» Work instructions: Can you give the entries again from the line holding "Given: Click the Підтримати проект button" through the end of the entries, inclusive, swapping "button" for "link", changing nothing else, and leaving out the pictures?

» Information shown:
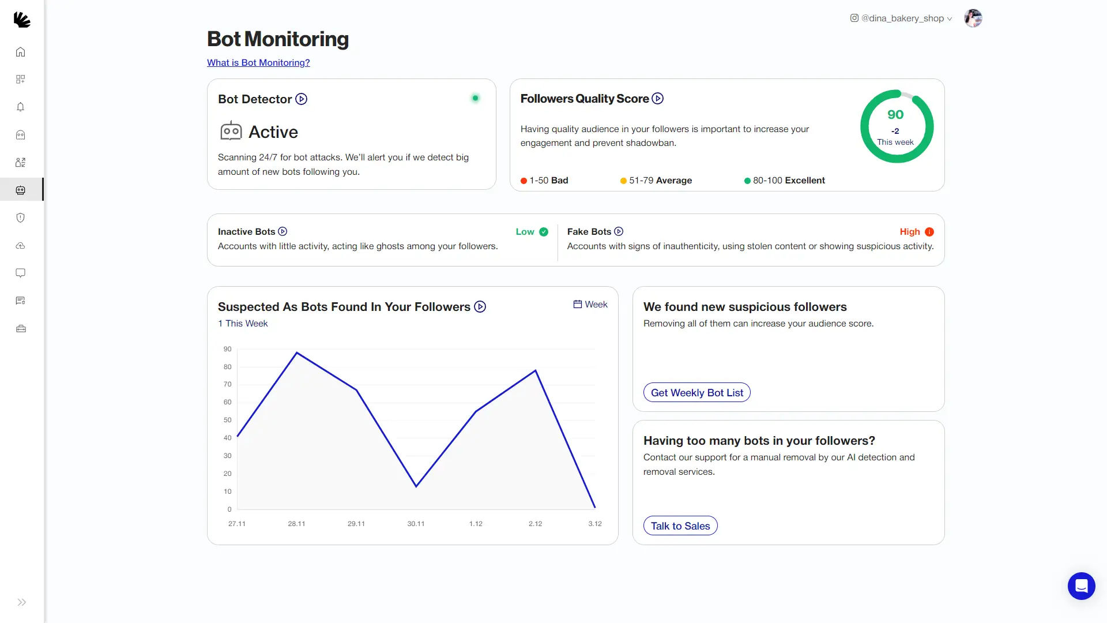Open the Week time range selector
Screen dimensions: 1107x623
coord(590,304)
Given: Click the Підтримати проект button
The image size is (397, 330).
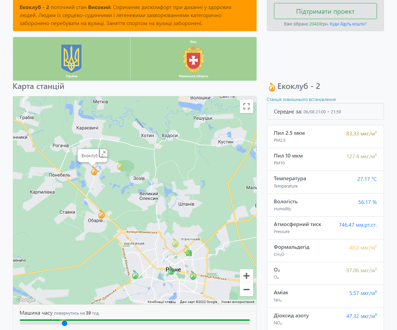Looking at the screenshot, I should [x=325, y=11].
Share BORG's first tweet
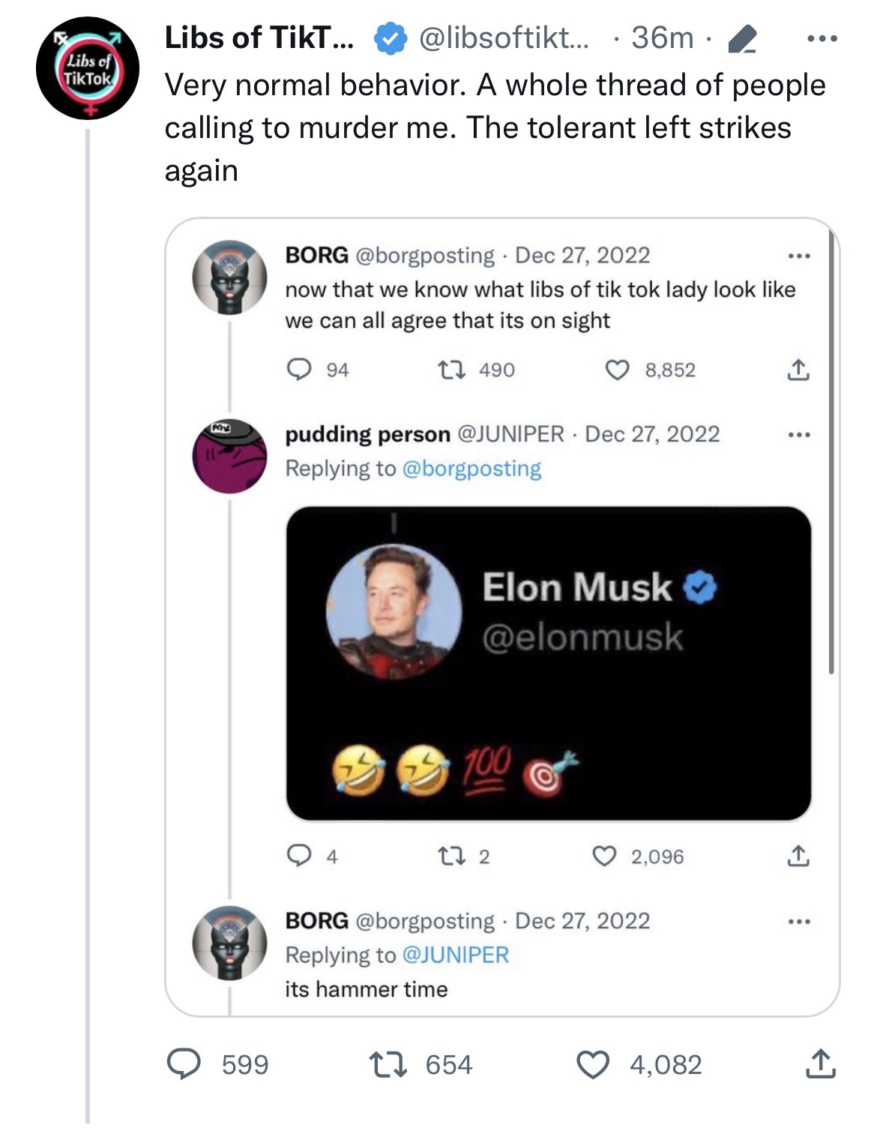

» Answer below:
Given: Click the Підтримати проект link
The image size is (397, 330).
Looking at the screenshot, I should [x=325, y=11].
Share BORG's first tweet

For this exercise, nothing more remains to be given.